(SELECTED EXCERPT Opens)

First the links:
GIGGLE is a genomics search engine that identifies and ranks the significance of shared genomic loci between query features and thousands of genome interval files. If you, for example, were interested in understanding the genetics of Rheumatoid Arthritis, then you could use the genome wide-significant SNPs from a GWAS to search a database of Roadmap Epigenomics (specifically the tissue/CHROMHMM predicted state annotations).
Here are the results visualized in a heat map where the short axis give the CHROHMM states, and the long axis gives the tissues. The color of each cell corresponds to the GIGGLE score of the query (Rheumatoid Arthritis SNPs) and a database file (tissue/genomic state, e.g., heart muscle enhancer). Darker red means a more positive relationship and darker blue means more negative relationship.
As you can see, the SNPs cluster in T-cells, B-cells, and the Thymus, which is a signature of an autoimmune disorder. While we know that Rheumatoid Arthritis is an autoimmune disorder, we did not always know this. You can imagine how insightful this type of search would be for new diseases or ones where the role of the immune system is underappreciated.
The steps for recreating this results are HERE.

(SELECTED EXCERPT Closes)
(DATASET Opens)

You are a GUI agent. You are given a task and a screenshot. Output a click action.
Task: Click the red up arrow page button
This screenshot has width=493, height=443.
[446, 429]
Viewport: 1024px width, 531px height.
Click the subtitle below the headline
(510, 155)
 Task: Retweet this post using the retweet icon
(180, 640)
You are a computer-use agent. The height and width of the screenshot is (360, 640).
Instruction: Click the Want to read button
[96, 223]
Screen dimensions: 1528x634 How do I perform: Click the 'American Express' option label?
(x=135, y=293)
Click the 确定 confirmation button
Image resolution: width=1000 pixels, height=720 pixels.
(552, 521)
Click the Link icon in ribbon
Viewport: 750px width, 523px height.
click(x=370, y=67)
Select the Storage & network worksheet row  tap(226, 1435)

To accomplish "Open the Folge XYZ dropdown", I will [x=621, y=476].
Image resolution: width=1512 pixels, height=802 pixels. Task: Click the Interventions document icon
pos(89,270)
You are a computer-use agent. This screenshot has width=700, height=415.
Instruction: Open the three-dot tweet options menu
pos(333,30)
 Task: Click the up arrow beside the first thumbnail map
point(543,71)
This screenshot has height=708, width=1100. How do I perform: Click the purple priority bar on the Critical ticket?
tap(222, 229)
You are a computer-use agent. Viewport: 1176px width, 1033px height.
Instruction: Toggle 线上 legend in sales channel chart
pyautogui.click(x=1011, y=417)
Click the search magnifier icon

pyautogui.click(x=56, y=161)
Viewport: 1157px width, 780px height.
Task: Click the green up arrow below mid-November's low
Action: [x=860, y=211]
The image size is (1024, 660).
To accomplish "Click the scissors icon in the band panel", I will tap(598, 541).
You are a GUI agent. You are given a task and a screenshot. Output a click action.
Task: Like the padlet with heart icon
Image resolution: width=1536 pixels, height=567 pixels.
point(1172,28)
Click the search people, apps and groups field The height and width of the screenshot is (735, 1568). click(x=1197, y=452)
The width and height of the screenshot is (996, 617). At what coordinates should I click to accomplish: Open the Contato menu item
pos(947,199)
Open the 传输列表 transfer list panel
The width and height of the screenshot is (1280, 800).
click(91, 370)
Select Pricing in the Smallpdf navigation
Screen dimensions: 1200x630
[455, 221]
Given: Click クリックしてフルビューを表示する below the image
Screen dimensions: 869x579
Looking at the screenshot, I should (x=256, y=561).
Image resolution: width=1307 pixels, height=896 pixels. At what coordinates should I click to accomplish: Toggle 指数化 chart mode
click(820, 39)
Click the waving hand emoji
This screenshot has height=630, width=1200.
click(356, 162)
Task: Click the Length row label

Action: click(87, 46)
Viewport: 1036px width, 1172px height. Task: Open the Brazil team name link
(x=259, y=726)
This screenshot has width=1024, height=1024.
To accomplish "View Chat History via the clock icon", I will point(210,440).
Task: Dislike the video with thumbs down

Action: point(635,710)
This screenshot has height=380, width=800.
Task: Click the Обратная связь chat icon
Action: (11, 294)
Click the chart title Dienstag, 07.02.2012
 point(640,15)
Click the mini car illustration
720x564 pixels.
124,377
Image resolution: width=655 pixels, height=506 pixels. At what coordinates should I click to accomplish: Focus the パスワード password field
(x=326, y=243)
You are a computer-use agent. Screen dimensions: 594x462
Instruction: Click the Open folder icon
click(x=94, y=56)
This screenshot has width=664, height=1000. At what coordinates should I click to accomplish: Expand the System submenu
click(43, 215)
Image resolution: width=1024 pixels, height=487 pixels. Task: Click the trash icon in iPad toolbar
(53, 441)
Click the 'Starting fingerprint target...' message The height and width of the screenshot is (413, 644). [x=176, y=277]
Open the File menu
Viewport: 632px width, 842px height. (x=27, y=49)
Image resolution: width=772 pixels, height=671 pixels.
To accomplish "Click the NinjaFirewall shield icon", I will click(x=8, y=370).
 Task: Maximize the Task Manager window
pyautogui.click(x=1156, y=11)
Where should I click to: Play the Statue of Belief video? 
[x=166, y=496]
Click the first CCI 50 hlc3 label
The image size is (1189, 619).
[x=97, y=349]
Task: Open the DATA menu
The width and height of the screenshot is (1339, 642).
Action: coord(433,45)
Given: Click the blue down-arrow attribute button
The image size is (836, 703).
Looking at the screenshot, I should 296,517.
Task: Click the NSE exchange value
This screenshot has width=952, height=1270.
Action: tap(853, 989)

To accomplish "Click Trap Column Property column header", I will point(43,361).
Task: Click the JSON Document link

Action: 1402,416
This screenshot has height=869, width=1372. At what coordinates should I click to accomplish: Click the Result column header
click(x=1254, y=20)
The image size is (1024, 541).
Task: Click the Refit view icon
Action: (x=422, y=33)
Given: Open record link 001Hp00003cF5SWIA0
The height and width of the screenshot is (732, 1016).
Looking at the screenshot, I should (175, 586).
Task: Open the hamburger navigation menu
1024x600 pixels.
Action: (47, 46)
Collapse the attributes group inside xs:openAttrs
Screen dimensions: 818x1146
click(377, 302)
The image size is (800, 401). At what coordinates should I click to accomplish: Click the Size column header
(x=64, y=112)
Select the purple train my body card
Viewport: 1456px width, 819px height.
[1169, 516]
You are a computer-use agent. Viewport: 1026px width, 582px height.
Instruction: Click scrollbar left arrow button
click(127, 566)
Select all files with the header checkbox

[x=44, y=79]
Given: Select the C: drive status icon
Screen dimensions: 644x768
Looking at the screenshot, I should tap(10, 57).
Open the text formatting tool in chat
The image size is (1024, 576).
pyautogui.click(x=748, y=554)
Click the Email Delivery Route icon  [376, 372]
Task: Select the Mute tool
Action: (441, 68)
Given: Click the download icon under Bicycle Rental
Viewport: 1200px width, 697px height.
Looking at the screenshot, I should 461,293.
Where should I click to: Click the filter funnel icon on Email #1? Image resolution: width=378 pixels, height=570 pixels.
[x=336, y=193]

(DATASET Closes)

# WHAT YOU HAVE TO DO
Output the complete text about the GIGGLE genomics search engine, word for word. You won't need the material for this.

# RESPONSE FOR THIS EXERCISE
First the links:
GIGGLE is a genomics search engine that identifies and ranks the significance of shared genomic loci between query features and thousands of genome interval files. If you, for example, were interested in understanding the genetics of Rheumatoid Arthritis, then you could use the genome wide-significant SNPs from a GWAS to search a database of Roadmap Epigenomics (specifically the tissue/CHROMHMM predicted state annotations).
Here are the results visualized in a heat map where the short axis give the CHROHMM states, and the long axis gives the tissues. The color of each cell corresponds to the GIGGLE score of the query (Rheumatoid Arthritis SNPs) and a database file (tissue/genomic state, e.g., heart muscle enhancer). Darker red means a more positive relationship and darker blue means more negative relationship.
As you can see, the SNPs cluster in T-cells, B-cells, and the Thymus, which is a signature of an autoimmune disorder. While we know that Rheumatoid Arthritis is an autoimmune disorder, we did not always know this. You can imagine how insightful this type of search would be for new diseases or ones where the role of the immune system is underappreciated.
The steps for recreating this results are HERE.